When I am old and I reminisce on the days I spent adventuring in Vietnam, what I will remember most are the nights I laid on a bamboo floor in a stilt house, listening to the music of frogs that wafted in through open windows and the giant mystery bugs that flitted against my mosquito net in the dark.
I will inhale the scent of coming rain, and be transported to that moment on my back in the breeze of the standing fan, watching the strobe light sky flicker purple behind the mountains, feeling the whole house tremble with thunder around me.
Homestays offer an embedded cultural experience. You get to eat and drink with a local family, sleep in their house, and play with their children. It’s this ‘authentic’ travel that so many tourists fantasize about. But homestays offer something else, too — a refreshing return to simplicity.

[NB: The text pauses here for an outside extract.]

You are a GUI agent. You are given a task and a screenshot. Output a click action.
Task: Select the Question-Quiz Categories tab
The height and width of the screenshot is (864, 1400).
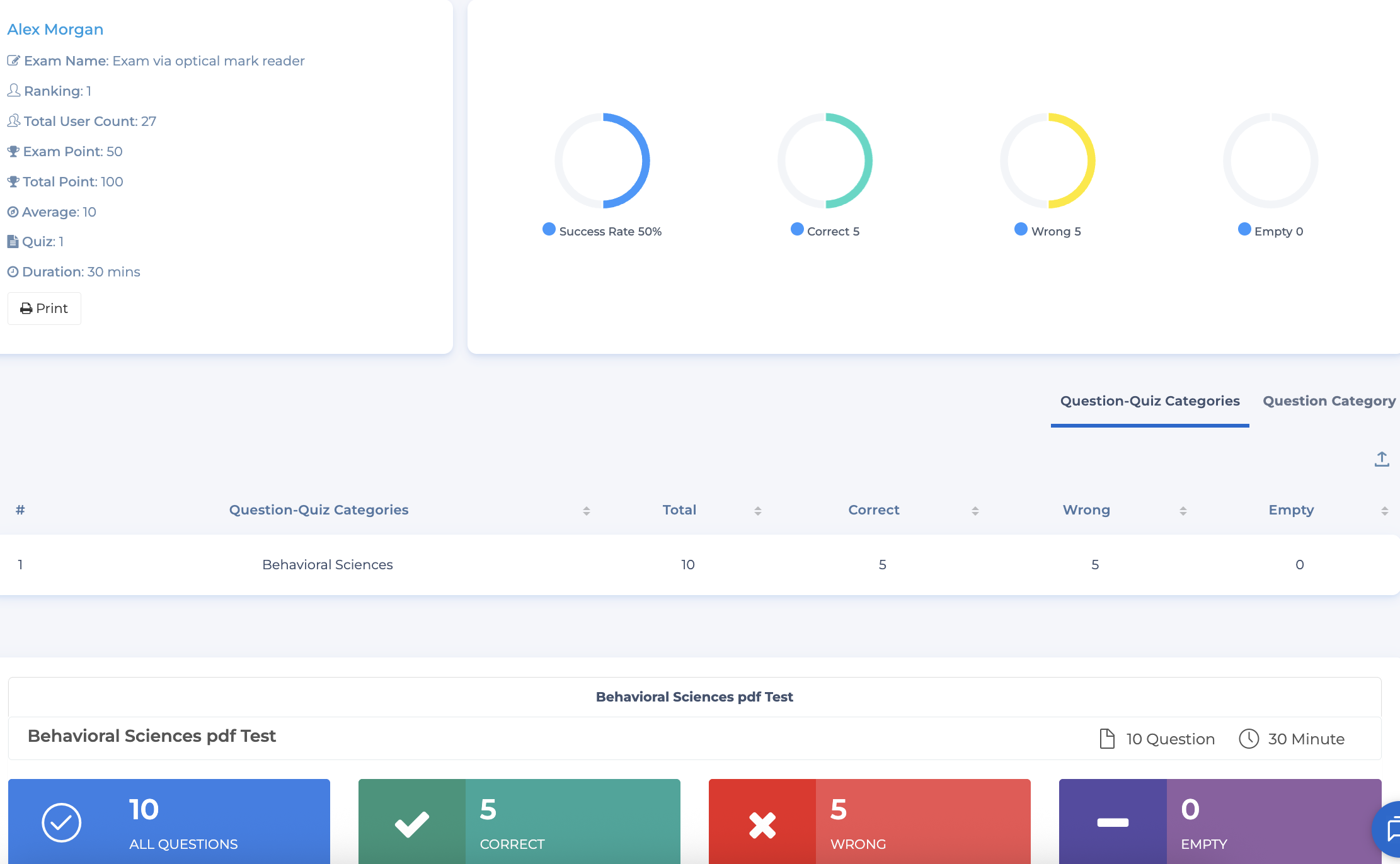1149,401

Henry David Thoreau said: “Our life is frittered away by detail.” The more you have, the more you have to worry about. In the same way a five-star resort may handle these details for you, a homestay simply does away with them. There are few amenities, nothing to do, and no distractions. There’s nowhere to be. Days are spent swaying in a hammock on the porch, ‘night life’ is dinner in a circle on the floor, pouring shots of homemade ruou, or rice wine, from a bucket.
Accustomed to cable TV, mattresses and air-conditioning, staying with a family in rural Vietnam makes it very apparent how much more we have in life. But it also shows us how much we don’t really need any of it. It’s a reminder that happiness doesn’t come from the things we own, but the experiences we have, and the people we share them with.